The letter continued, "What have you got? Ending others' lives and getting a pair of bloody hands? It's a sin!"
The end of the letter said, "Our enemies want to break our unity and solidarity because they are afraid of our unity. No more silence, let's stand together and crush them."
Many Internet users, some of whom have been debating whether it is still safe to travel and do business in Xinjiang, have changed their perceptions after reading the letter.
"The letter reflects the true voice of the Uygur people, most of whom are kind and generous like the rest of us. A small handful of evil doers do not represent the general good," Beijing local Dong Jianbin wrote on Sina Weibo, China's Twitter.
Ma Dazheng, a researcher with the Research Center for Chinese Borderland History and Geography under the Chinese Academy of Social Sciences, said it was rare for young people from Xinjiang to express what they felt about terrorism.
"They are realizing that a widening rift between the Xinjiang people and other regions needs to be contained, because a harmonious relationship between different ethnic groups is in the interests of the Uygur people," said Ma.

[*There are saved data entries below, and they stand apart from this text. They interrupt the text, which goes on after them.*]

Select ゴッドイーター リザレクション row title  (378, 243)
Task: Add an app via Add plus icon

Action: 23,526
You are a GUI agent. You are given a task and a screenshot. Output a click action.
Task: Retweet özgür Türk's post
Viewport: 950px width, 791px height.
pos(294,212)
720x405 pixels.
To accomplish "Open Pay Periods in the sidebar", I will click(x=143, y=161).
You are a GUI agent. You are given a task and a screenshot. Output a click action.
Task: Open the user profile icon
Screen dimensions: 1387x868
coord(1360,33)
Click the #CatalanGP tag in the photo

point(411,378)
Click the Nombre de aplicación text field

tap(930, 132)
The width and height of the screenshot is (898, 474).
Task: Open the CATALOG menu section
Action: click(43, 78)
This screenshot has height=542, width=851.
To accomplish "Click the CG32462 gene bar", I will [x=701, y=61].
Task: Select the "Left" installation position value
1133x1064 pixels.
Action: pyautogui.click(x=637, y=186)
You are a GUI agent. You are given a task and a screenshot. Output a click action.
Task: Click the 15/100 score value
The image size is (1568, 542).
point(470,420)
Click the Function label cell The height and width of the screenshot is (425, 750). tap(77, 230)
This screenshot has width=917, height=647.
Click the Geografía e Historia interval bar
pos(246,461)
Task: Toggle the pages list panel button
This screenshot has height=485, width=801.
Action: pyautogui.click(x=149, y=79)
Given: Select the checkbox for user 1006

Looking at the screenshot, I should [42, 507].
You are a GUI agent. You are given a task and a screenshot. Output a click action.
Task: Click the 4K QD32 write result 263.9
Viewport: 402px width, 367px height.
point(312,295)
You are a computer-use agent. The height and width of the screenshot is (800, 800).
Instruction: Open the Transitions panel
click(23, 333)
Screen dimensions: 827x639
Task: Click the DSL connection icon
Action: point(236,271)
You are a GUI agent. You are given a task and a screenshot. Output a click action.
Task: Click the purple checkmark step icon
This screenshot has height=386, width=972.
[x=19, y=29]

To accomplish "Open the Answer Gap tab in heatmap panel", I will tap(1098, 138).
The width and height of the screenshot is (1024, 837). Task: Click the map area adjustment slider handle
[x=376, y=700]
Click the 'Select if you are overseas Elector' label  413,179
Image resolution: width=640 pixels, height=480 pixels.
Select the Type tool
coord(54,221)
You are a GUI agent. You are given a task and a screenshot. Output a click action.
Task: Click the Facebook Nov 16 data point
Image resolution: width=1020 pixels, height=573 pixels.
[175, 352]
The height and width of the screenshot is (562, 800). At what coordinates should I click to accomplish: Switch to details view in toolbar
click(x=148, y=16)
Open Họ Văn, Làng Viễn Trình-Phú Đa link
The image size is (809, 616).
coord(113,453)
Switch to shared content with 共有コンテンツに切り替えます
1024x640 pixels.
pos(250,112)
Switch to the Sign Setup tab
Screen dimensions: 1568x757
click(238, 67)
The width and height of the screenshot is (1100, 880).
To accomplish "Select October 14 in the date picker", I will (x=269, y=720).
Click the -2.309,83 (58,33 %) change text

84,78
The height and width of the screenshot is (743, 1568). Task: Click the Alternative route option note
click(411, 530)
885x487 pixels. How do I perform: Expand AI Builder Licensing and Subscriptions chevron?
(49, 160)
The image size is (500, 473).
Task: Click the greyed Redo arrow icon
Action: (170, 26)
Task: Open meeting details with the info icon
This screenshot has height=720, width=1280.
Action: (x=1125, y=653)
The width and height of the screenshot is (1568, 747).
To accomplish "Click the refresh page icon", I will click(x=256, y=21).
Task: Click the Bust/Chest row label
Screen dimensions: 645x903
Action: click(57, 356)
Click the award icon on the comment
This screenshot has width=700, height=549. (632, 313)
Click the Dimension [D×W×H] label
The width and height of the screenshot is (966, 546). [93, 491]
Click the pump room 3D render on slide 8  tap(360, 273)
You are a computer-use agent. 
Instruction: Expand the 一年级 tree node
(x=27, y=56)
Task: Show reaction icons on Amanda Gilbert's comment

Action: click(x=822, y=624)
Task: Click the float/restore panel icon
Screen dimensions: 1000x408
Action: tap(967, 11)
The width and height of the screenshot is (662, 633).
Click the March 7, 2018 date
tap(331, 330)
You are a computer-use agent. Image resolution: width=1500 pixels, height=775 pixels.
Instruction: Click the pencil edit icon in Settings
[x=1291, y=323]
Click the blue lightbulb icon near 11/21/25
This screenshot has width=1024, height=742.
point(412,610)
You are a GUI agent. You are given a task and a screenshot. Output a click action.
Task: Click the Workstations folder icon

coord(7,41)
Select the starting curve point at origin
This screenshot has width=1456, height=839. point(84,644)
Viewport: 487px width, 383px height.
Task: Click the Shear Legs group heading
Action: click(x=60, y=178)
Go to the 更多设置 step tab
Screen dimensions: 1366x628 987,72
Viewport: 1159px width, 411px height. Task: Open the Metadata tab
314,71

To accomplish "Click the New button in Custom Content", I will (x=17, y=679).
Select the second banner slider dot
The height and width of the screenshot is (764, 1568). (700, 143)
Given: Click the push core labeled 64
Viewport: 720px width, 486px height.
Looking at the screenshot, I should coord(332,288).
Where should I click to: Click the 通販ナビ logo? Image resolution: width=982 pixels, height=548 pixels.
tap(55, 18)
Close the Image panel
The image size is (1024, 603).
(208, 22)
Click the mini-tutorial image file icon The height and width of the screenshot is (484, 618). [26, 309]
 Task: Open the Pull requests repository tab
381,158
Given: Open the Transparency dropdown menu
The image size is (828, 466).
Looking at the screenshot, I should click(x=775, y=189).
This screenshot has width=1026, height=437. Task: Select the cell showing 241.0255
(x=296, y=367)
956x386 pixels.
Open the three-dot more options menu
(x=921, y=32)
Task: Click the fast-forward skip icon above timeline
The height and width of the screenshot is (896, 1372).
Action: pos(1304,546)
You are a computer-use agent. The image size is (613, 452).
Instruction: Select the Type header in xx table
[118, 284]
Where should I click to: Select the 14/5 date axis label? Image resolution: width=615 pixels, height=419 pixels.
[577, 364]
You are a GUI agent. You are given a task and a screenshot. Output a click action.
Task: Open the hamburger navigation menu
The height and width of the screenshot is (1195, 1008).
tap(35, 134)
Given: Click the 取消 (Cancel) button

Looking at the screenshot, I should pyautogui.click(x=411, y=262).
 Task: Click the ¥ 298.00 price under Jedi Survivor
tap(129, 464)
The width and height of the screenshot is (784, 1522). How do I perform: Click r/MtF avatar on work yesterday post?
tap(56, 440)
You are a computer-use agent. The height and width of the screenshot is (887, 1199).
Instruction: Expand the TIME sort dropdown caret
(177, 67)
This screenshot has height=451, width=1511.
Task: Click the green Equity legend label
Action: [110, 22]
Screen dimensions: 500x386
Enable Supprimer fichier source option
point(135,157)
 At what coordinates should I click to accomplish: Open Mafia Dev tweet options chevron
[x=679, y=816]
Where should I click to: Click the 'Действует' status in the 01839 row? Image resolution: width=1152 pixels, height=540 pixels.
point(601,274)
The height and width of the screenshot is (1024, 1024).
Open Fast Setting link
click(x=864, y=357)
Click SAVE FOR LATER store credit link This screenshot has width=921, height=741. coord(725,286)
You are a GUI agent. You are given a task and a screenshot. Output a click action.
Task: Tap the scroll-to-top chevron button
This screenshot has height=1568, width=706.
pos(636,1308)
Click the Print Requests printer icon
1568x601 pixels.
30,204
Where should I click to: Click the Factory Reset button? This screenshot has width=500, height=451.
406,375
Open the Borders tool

The researcher said it was essential for China to draw on the strength of the people to win the fight against terrorism, especially with the support of the Uygur people.
While urging a strong hand to strike down on the terrorists during an inspection tour to Xinjiang, Chinese President Xi Jinping stressed that people of all ethnic groups in Xinjiang are "our brothers and sisters," and religious extremists and terrorists are "our common enemies".
"We should bring our true hearts to our brothers and sisters while striking our common enemies with sharp and relentless efforts," Xi said.
In a commentary published on haiwainet.com, political commentator Liu Xuesong called for mutual understanding between the Uygur people and other ethnic groups.
"By standing out and speaking out, the 11 students are performing a duty to safeguard ethnic solidarity, and we need to support them," said Liu.